Latest on COVID-19

Coronavirus breakthrough: dexamethasone is first drug shown to save lives

By: Nature

An inexpensive and commonly used steroid can save the lives of people seriously ill with COVID-19, a randomized, controlled clinical trial in the United Kingdom has found. The drug, called dexamethasone, is the first shown to reduce deaths from the coronavirus that has killed more than 440,000 people globally.
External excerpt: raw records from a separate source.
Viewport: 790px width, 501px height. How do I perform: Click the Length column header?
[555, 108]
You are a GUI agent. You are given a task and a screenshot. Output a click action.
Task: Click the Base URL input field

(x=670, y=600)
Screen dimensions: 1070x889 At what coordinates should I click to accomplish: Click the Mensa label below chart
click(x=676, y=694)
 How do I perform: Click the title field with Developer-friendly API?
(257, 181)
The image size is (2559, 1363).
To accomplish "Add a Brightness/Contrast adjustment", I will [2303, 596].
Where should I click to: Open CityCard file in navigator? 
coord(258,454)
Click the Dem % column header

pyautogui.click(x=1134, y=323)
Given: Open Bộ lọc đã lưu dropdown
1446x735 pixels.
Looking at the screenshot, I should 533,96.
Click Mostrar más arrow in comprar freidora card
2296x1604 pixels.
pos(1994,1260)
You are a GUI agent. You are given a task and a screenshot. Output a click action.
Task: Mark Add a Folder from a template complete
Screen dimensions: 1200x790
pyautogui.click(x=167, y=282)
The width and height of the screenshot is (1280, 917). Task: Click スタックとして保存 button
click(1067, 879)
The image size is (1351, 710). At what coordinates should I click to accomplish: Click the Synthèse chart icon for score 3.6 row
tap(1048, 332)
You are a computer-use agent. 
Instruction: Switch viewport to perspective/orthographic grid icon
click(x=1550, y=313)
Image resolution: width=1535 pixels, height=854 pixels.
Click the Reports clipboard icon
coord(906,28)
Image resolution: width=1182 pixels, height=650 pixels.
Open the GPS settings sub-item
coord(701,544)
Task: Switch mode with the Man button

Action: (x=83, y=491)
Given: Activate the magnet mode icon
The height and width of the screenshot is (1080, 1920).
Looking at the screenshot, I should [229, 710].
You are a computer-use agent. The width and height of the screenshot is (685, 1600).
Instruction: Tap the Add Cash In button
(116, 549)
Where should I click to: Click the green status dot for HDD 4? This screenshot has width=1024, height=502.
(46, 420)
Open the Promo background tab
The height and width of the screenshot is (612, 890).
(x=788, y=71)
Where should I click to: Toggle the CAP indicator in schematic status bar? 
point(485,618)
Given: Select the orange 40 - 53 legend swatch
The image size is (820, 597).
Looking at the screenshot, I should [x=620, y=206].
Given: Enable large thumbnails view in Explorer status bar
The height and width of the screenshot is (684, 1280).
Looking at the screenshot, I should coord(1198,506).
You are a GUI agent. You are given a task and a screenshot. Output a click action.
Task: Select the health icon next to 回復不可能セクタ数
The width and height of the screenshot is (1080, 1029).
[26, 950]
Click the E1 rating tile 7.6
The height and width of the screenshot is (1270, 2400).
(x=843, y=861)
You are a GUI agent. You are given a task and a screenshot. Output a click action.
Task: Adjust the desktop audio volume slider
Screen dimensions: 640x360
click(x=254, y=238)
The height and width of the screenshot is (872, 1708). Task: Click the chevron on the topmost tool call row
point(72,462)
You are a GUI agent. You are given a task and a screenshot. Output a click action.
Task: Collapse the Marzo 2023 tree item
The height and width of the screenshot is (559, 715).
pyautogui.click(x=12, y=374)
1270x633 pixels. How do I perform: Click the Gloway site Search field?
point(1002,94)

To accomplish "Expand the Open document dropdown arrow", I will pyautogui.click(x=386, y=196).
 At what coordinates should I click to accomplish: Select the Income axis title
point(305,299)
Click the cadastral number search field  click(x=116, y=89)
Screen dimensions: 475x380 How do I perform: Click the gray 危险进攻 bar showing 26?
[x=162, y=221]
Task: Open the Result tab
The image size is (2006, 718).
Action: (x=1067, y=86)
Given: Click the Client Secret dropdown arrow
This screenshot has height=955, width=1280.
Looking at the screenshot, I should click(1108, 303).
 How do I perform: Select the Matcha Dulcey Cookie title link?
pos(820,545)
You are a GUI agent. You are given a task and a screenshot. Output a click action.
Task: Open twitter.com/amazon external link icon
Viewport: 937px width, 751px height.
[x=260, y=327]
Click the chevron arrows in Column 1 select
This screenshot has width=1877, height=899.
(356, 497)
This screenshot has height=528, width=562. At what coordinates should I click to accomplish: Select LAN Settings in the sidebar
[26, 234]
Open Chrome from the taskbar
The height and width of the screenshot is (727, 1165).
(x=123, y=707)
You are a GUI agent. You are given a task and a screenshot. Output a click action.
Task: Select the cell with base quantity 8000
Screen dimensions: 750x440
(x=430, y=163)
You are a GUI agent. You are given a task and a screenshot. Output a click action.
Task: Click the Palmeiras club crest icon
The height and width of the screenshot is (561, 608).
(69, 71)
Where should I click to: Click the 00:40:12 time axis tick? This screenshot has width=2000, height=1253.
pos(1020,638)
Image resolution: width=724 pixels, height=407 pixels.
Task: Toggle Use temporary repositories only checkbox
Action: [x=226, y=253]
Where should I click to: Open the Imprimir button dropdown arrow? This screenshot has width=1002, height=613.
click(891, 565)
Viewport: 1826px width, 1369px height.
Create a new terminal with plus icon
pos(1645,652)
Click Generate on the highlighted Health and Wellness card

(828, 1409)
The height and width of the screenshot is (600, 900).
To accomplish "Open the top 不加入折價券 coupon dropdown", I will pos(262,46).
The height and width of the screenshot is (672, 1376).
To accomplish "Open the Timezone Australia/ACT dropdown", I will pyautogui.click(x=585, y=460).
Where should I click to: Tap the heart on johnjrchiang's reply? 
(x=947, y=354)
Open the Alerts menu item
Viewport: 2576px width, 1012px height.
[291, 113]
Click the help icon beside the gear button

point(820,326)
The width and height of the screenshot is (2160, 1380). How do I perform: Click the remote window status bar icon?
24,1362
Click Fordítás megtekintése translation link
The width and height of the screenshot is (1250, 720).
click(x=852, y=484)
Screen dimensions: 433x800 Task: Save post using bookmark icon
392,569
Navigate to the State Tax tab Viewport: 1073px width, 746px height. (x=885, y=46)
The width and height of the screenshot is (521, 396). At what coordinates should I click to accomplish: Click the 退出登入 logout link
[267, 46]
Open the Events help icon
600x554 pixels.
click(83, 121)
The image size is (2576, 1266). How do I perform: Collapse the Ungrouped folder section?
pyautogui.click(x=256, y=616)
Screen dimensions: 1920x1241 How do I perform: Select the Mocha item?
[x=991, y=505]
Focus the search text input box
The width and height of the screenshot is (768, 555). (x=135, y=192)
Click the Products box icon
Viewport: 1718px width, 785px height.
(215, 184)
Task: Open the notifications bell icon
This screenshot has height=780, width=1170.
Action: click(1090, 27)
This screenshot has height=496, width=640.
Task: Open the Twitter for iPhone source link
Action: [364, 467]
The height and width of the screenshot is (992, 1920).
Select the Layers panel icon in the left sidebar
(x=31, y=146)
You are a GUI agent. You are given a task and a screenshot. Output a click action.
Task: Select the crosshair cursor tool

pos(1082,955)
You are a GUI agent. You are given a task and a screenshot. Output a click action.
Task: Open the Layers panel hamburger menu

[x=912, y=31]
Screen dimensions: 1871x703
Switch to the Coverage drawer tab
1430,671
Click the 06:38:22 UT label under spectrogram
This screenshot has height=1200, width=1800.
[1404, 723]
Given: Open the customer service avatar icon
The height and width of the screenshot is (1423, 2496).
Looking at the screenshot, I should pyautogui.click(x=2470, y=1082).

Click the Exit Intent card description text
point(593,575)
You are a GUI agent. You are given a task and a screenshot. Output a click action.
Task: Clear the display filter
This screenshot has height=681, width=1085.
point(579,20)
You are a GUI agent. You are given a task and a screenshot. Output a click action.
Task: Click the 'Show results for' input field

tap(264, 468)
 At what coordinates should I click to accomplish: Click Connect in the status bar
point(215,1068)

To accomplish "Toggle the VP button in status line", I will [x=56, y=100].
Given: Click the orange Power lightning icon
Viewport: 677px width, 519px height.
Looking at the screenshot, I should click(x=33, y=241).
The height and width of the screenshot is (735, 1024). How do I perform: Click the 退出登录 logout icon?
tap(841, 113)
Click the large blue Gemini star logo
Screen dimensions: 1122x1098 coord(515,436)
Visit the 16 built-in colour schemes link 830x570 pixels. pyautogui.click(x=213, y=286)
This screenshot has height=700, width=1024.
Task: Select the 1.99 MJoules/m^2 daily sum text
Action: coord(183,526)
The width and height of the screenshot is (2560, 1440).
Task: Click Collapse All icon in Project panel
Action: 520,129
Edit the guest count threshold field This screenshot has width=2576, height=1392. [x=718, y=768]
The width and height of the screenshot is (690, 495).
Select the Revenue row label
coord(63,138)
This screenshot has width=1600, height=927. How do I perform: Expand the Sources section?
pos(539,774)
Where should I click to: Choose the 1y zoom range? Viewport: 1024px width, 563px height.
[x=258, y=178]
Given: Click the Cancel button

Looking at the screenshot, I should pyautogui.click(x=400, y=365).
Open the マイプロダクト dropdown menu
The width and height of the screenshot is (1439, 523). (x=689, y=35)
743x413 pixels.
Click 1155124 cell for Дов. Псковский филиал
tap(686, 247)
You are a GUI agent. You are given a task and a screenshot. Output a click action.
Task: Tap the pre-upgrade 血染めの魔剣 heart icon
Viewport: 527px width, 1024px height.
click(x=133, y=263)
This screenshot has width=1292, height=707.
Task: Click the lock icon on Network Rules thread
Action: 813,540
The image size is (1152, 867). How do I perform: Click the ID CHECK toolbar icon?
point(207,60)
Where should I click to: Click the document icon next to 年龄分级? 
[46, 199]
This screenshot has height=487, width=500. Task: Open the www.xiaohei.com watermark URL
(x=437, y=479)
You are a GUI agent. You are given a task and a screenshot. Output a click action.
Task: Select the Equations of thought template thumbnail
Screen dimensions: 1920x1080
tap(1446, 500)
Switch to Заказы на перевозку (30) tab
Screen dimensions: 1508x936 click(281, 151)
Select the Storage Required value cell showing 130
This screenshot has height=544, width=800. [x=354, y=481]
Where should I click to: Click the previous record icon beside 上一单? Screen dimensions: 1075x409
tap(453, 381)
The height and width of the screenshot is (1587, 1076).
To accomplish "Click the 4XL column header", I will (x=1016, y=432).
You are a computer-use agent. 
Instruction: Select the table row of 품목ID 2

In the trial, it cut deaths by about one-third in patients who were on ventilators because of coronavirus infection.

“It’s a startling result,” says Kenneth Baillie, an intensive-care physician at the University of Edinburgh, UK, who serves on the steering committee of the trial, called RECOVERY. “It will clearly have a massive global impact.” The RECOVERY study announced the findings in a press release on 16 June, and in a preprint posted to medRxiv on 22 June1.

The RECOVERY trial, launched in March, is one of the world’s largest randomized, controlled trials for coronavirus treatments; it is testing a range of potential therapies. The dexamethasone arm enrolled 2,100 participants who received the drug at a low-to-moderate dose of 6 milligrams per day for 10 days, and compared how they fared against about 4,300 people who received standard care for coronavirus infection.

The effect of dexamethasone was most striking among critically ill patients on ventilators. Those who were receiving oxygen therapy but were not on ventilators also saw improvement: their risk of dying was reduced by 20%. The steroid had no effect on people with less severe cases of COVID-19 — those not receiving oxygen or ventilation.

Shortly after the results were released, the UK government announced that it had immediately authorized the use of dexamethasone for patients hospitalized with COVID-19 who required oxygen, including those on ventilators. The researchers say that they are also sharing their findings with regulators in the United Kingdom and internationally.